▸ Что требуется
Допишите следующую часть приведенного ниже текста о необходимости, судьбе и абстрактной свободе в мировоззрении греков. Начните сразу после его последнего предложения.

Настроенность субъективного самосознания по отношению к необходимости представляет собой покой, сохраняющийся в тишине, в свободе, которая, однако, еще абстрактна. Это бегство, но в то же время и свобода, поскольку человек склоняется, не побежденный внешним несчастьем. Тот, кто обладает этим сознанием независимости, не побежден, даже если он внешне и потерпел поражение.

Необходимость имеет свою собственную сферу, она относится лишь к особенному моменту индивидуальности, поскольку возможна коллизия духовной силы и индивидуумы подвержены особенности и случайности.

153

С этой стороны они затрагиваются необходимостью и под-' чинены ей. Подчинены необходимости и трагичны в особенности те индивидуумы, которые возвышаются над нравственным состоянием и хотят совершить нечто особенное. Таковы герои, отличающиеся от остальных своим собственным волением, у них есть интерес, выходящий за пределы спокойного состояния, веления бога,— это те, кто хочет и действует на свой страх и риск, они возвышаются над хором, спокойным, постоянным, не раздвоенным нравственным течением событий. У хора нет судьбы, он ограничен обычной жизненной сферой и не возбуждает против себя ни одной из нравственных сил. Хор, народ тоже имеет сторону особенного, он разделяет общую участь смертных — умереть, быть несчастным и т. д., но такой исход — это общая доля смертных людей, осуществление справедливости по отношению ко всему конечному. То, что на индивидуума случайно обрушивается беда, что он умирает,— это в порядке вещей.

У Гомера Ахилл оплакивает свою преждевременную смерть, оплакивает ее и его конь55. У нас это было бы безумием со стороны поэта. Но Гомер мог наделить своего героя этим предвосхищающим события сознанием, ибо оно не может ничего изменить в его бытии и деятельности; это так для него, и независимо от этого он есть то, что он есть. Это может его опечалить, но ненадолго, это так, но это его больше не трогает; это может опечалить, но не раздосадовать его. Досада — это ощущение современного мира, дурное настроение предполагает некоторую цель, некоторое требование современного произвола, и, если эта цель не осуществляется, современный человек считает себя вправе быть недовольным. Таким образом, современный человек легко падает духом, не интересуется больше ничем и не хочет ничего другого, что он мог бы поставить себе в качестве цели; он отказывается от остальных своих определений и, чтобы отомстить самому себе, разрушает собственную силу духа, свою энергию, цели судьбы, которых в противном случае он еще мог бы достигнуть. Это и есть дурное настроение, оно не могло составлять характер греков, вообще древних народов, а печаль, вызванная необходимостью,— это просто печаль. Греки не представляли себе цель как что-то абсолютное, существенное, которое должно быть достигнуто, поэтому и их печаль смиренна. Это просто боль,

154

просто печаль, которая потому и в самой себе сохраняет радостную ясность; индивидуум не воспринимает ее как утрату абсолютной цели, он остается и здесь у самого себя, он может отказаться от того, что не осуществилось. Это так, поэтому он отступает в абстракцию и не противопоставляет этому свое бытие. Освобождение есть тождество субъективного воления с тем, что есть, субъект свободен, но свободен абстрактно.

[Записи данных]
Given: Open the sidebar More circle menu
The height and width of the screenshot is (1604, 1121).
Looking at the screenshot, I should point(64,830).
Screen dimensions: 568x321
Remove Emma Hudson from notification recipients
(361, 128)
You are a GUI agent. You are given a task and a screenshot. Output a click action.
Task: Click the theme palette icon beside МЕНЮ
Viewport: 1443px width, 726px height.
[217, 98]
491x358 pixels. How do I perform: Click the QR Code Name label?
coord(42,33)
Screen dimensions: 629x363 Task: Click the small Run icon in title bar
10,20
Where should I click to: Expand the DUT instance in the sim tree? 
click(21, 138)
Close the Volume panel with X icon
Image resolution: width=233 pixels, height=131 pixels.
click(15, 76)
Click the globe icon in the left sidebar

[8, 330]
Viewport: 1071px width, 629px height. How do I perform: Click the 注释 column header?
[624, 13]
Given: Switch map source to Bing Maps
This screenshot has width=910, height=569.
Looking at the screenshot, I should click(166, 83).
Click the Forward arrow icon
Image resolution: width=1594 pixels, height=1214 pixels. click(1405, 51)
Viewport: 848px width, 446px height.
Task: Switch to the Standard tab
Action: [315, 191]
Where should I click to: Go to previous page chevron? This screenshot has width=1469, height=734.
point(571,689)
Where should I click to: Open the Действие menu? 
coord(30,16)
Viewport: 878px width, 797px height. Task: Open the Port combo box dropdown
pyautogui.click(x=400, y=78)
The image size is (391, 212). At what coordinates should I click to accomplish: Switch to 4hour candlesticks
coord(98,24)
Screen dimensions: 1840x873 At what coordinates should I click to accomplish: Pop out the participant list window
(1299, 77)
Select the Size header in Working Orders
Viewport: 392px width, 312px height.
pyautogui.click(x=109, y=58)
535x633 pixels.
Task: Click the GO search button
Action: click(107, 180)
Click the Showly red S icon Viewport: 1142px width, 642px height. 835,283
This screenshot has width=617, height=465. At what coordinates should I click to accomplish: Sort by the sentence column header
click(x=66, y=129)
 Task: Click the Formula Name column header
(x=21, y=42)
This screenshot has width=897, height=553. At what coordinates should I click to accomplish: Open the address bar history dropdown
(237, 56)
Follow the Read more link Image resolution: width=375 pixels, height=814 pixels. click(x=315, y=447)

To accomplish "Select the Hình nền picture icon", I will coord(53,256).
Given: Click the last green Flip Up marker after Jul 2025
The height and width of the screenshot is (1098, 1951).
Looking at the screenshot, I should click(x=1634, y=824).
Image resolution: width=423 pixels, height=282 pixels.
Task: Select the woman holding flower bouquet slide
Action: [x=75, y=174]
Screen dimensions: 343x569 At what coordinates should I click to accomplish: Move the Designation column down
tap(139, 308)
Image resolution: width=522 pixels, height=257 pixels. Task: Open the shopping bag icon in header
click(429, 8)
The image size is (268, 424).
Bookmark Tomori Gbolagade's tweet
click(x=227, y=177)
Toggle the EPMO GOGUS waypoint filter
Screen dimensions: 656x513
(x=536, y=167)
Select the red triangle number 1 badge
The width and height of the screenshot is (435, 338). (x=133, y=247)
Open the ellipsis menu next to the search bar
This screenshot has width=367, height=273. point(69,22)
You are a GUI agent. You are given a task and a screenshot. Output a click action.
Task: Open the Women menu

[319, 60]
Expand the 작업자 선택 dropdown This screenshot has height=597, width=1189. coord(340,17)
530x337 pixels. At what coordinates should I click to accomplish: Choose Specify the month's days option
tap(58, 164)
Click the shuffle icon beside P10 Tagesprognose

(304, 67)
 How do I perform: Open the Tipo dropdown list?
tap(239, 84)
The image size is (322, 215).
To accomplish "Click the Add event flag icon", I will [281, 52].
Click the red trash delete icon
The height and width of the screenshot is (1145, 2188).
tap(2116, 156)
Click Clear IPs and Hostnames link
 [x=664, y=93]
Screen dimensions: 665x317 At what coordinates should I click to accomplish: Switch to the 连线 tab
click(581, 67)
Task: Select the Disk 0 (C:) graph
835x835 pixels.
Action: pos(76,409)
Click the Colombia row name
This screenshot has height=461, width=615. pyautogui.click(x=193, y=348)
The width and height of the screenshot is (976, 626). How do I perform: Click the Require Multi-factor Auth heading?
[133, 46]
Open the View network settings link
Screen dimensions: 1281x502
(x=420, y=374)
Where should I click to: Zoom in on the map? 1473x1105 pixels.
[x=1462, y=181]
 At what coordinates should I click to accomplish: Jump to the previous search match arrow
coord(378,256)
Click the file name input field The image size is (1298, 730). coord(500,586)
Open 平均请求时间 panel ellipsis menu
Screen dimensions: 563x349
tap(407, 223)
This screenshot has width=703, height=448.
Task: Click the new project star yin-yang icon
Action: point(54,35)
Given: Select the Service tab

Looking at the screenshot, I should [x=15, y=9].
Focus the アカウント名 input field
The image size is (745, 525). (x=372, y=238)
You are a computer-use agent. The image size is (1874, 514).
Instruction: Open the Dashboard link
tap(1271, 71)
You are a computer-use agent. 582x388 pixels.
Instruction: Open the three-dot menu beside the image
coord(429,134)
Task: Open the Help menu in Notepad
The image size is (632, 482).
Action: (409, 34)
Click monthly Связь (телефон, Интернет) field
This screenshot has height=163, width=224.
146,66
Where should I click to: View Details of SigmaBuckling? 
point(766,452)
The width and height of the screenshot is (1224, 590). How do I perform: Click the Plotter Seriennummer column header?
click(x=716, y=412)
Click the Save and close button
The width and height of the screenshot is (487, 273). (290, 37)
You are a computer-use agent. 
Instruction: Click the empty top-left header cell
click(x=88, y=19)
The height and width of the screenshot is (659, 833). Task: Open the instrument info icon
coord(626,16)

▸ Ответ к упражнению
Как отмечалось, герои изменяют течение простой необходимости, так что получается раздвоение, и высшим, подлинно интересным для духа раздвоением является то, что сами нравственные силы выступают как раздвоенные, попадают в коллизию.

Разрешение этой коллизии состоит в том, что нравственные силы, которые в силу своей односторонности оказываются в коллизии, освобождаются от односторонности их самостоятельной значимости, и это снятие односторонности проявляется в том, что погибают индивидуумы, стремившиеся к осуществлению какой-либо одной нравственной силы.

Фатум есть нечто лишенное понятия, где справедливость и несправедливость исчезают в абстракции; напротив, в трагедии судьба выступает внутри сферы нравственной справедливости. Наиболее возвышенным образом это представлено в трагедиях Софокла. Здесь речь идет о судьбе и необходимости; судьба индивидуумов изображается как нечто непостижимое, но необходимость не выступает как слепая, а познана как истинная справедливость. Именно поэтому эти трагедии суть бессмертные произведения духа, нравственного понимания и постижения, вечные образцы нравственного понятия. Слепая судьба есть нечто неудовлетворяющее. В этих трагедиях постигается справедливость. В абсолютном образце трагедии, в «Антигоне», пластически изображается коллизия двух высших нравственных сил. Здесь семейная любовь, священное, внутреннее, принадлежащее к сфере чувства, почему оно и называется законом низших богов, вступает в коллизию с государственным правом. Креонт — не тиран, а также нравственная сила. Креопт но является неправым: он требует уважения к закону государства, к авторитету власти, оскорбленно которой влечет за собой наказание. Каждая из этих двух сторон осуществляет и имеет своим содержанием лишь одну из нравственных сил, это и есть односторонность, и смысл

155

вечной справедливости состоит в том, что обе оказываются неправыми, ибо каждая — односторонняя, по тем самым также обе правы. Обе признаются значимыми при ненарушенном движении нравственности, но значимость каждой из них взаимно уравновешивается. Справедливость выступает лишь против односторонности.

Другая коллизия изображена, например, в «Царе Эдипе». Эдип убил своего отца и кажется виновным, но виновным потому, что его нравственная сила — односторонняя, а именно он совершает это ужасное деяние бессознательно. Но Эдип — это тот, кто разгадал загадку Сфинкса,— в высшей степени знающий. Немезида олицетворяет в себе восстановившееся равновесие; тот, кто был столь знающим, оказывается во власти бессознательного, так что его вина тем глубже, чем выше он стоял. Здесь, следовательно, перед нами противоположность двух сил: сознания и бессознательности.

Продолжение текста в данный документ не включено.